Either it was by design or just stupid luck, that this was the day, she changed up my routine and pushed me to a new limit. On one of the worst days ever, where I had nothing left. It happened.
After the workout was over, I was really able to share with her what was going on. She said she's known for a while that I have been pushing too hard. Said she knows that I want to get this weight off so bad, but there's a block there that's keeping me from reaching my goals. Said I'm putting in so much effort for everyone and every thing except where I need to put it and that is in myself. Said I needed to make some changes and put things in the proper order!
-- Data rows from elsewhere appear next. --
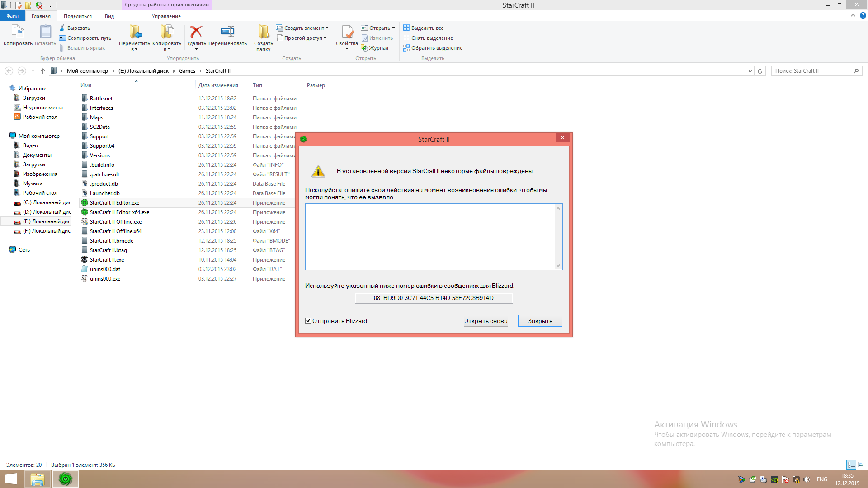Select the StarCraft II.exe file
The width and height of the screenshot is (868, 488).
[x=107, y=260]
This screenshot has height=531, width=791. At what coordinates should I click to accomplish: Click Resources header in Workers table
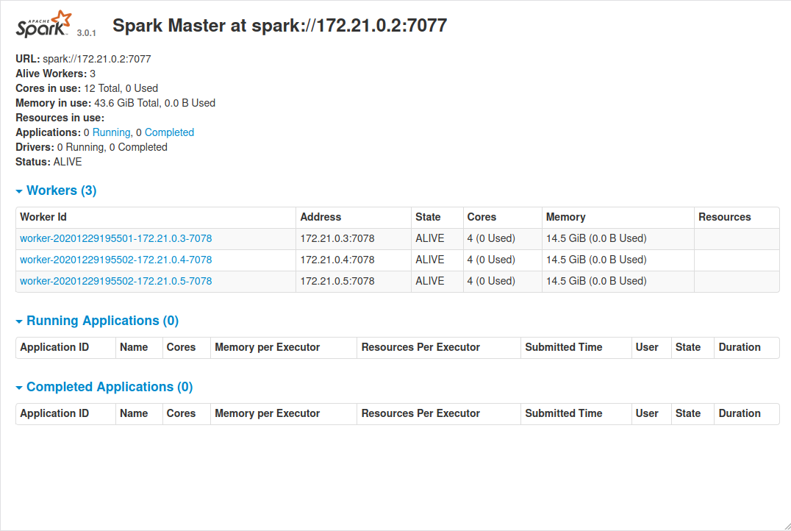pos(724,217)
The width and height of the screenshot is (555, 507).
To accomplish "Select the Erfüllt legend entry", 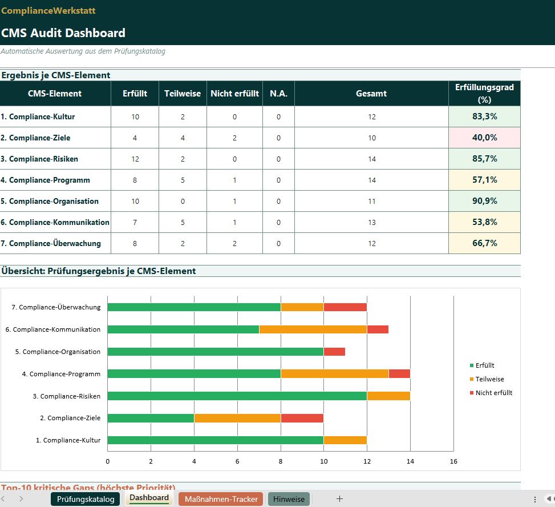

So on the way home, I was able to reflect on this day and the past months. And I made a decision, that I did not ever think I could ever do. And I've decided to quit my weight loss and fitness journey. No no no!! I am joking (got to get in my comedy relief somewhere!!) No I decided that I am going to put me first. So tonight, instead of tackling all the things on my list. I'm going to enjoy the evening. Right now, as I was typing this, I had a Christmas movie on. The house was warm and cozy. I've had all the Christmas lights on, fireplace and candles lit and I enjoyed my evening!!! I enjoyed Christmas!!!
Some of the stuff on my list is just not going to get done and you know what? I'm OK with that!
I am asking the Lord to restore my peace and Joy and I'm going to spend the rest of the week enjoying the reason why we celebrate Christmas!!!
There is always next week to do what has to be done.
Keep focused on your weight loss and fitness journey. Do what you need to do for yourself and your family. Enjoy Christmas!! Really everything else can wait!!